The paper, which is a preprint and awaiting peer review, amounts to an update to the Drake equation, a probabilistic model used to estimate the number of extraterrestrial civilizations in the Milky Way galaxy developed in 1961 by astronomer and astrophysicist Frank Drake. Using modern astronomy and statistical modeling techniques, a team of physicists from the California Institute of Technology were able to identify different factors that would point to the potential existence of extraterrestrial life. Using research conducted in recent years, driven largely by discoveries made possible thanks to the Hubble Space Telescope and Kepler Space telescope, the scientists were able to examine conditions within the galaxy that could result in alien civilizations. That includes factors like sunlike stars near Earthlike planets, frequency of supernovas, and the time necessary for intelligent life to develop under the right conditions. Perhaps most importantly, they took into consideration the tendency of advanced civilizations to experience self-annihilation. And as it turns out, any alien life that came before us likely gave into that tendency long before we showed up on the scene.

Researchers found that the probability for intelligent life hit its highest point about 8 billion years after the Milky Way was formed, and about 13,000 light-years from the center of the galaxy. The Earth occupies a space that is about 25,000 light-years from that central point and didn't crop up until about 13.5 billion years after the Milky Way formed. That means humans came along pretty late in the game, missing out on that peak point for intelligent civilization. It also means that there may be other life behind us that is just getting started.

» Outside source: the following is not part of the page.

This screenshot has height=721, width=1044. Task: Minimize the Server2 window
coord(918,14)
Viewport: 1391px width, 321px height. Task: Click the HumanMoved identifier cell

That leaves open the potential for discovering intelligent life at some point, just not life that came before us. The research suggests that those civilizations that may have gained their smarts billions of years before we were even a twinkle in the eye of the universe probably destroyed themselves long ago. The model suggests that over time, the probability for intelligent life to completely eradicate itself increases the longer it’s around.

It's hard to say what exactly doomed those civilizations, but one doesn't have to look too far from our own circumstances to imagine what may have affected those that came before us. As we stare down the barrel of climate change and are plagued by international inaction from political and industrial leaders, it's easy to imagine how previous beings managed to self-destruct due to the same kind of hubris that might doom humanity. Intelligent life might be a generous description, after all.